Make a square, split each side into two halves, producing four cells. Put a circle into each cell such that it fills it completely. There is a small gap right in the middle of the square. Put a circle there again such that it touches the other four circles. The central circle is obviously inside the square, right? Yes, but only if the dimension you are in is $D\le9$. Above that, the central cicle actually spills out from the cube, despite the $2^D$ spheres in their cells keeping it in. In this post I present this simple-to-compute yet utterly counter-intuitive result.

Stanislav Fort (Twitter, Scholar and GitHub)

Let’s do it step by step:

1. Make a square of an edge length $4a$ (the 4 will make our life easier later).
2. Divide each side into two halves. This will produce 4 equal cells in two dimesions, or $2^D$ cells in $D$-dimensions.
3. Put a circle (two dimensions) / sphere ($D$-dimensions) to each cell to fill it up completely. Each sphere will touch the walls of the cell and will therefore have a radius $\rho=a$. There will be $2^D$ such spheres in $2^D$ cells.
4. Put a circle as big as possible to the exact center of the square / cube such that it touches all $2^D$ spheres. This will uniquelly determine its radius. In two dimensions, this circle is obviously inside the square, right?
5. The distance from the center of the square to the center of each cell is $\sqrt{2}$a in two dimensions, or $\sqrt{D}a$ in $D$-dimensions. The reason for this is that it is a $1/4$ of the full diagonal of the cube, which is generically $\sqrt{D} \times 4a$.

• [Required action A]
Answer these from the central-circle post:
(i) What edge length is the square given?
(ii) Up to what dimension does the central circle stay inside the square?
(iii) What radius does each sphere in a cell have?
• [Required action B] Rewrite part of the central-circle post: begin at "2. Divide each" and stop after "in $2^D$ cells.", putting "equal parts" in place of "halves".
• [Required action C] Continue the central-circle post from where it stops.
The listing after this has nothing to do with the central-circle post.

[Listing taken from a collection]

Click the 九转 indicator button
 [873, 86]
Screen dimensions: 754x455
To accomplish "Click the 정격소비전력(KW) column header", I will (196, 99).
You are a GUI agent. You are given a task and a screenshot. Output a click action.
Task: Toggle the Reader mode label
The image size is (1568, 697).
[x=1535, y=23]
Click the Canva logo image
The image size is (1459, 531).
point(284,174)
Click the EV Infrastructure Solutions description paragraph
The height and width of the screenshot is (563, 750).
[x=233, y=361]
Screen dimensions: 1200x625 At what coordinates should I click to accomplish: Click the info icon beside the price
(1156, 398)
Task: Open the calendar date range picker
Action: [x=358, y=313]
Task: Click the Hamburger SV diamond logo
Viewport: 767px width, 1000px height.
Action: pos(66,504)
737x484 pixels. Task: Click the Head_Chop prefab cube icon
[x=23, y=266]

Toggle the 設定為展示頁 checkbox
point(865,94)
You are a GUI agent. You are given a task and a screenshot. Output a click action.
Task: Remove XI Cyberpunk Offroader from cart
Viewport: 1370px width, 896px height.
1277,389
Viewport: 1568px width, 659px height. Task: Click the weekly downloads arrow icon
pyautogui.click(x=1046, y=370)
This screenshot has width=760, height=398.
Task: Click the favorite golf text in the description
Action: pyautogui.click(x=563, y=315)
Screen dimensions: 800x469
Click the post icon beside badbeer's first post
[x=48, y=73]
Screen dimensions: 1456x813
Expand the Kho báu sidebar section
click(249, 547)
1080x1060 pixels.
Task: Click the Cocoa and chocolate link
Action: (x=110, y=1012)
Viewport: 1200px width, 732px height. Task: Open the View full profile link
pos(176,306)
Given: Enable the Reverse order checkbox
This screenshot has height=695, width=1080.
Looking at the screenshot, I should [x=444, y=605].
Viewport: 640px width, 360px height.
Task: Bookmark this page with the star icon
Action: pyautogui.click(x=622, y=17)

• [Exercise response A]
(i) 4a
(ii) Up to dimension 9 (D ≤ 9)
(iii) ρ = a

• [Exercise response B]
2. Divide each side into two equal parts. This will produce 4 equal cells in two dimesions, or $2^D$ cells in $D$-dimensions.
3. Put a circle (two dimensions) / sphere ($D$-dimensions) to each cell to fill it up completely. Each sphere will touch the walls of the cell and will therefore have a radius $\rho=a$. There will be $2^D$ such spheres in $2^D$ cells.

• [Exercise response C]
6. The distance from the center of the cube to the center of each cell must be the sum of the radius of the inner sphere $r$ and the radius of the cell-filling sphere $\rho=a$, since these two touch by definition. Therefore $\sqrt{D}a = a + r(D)$.
7. This implies that $\boxed{r(D) = \left ( \sqrt{D} - 1 \right ) a}$ .

So far, nothing seems to be intuitively wrong. For $D=2$, we get the radius of the central circle to be $r(D=2) = (\sqrt{2}-1) a$, which is smaller than $2a$, the half-size of the square. Therefore the central circle is indeed nicely contained within the square. All is good.

Notice, however, that $r(D)$ is monotonic and unbounded from above in $D$. This means that as the dimension grows, the central sphere will grow in radius, while the linear size of the cube stays the same. At some point, the sphere must stick out of the cube! And it isn’t even such a high dimension you need for that to be the case: $r(D) > 2a \implies D > 9$.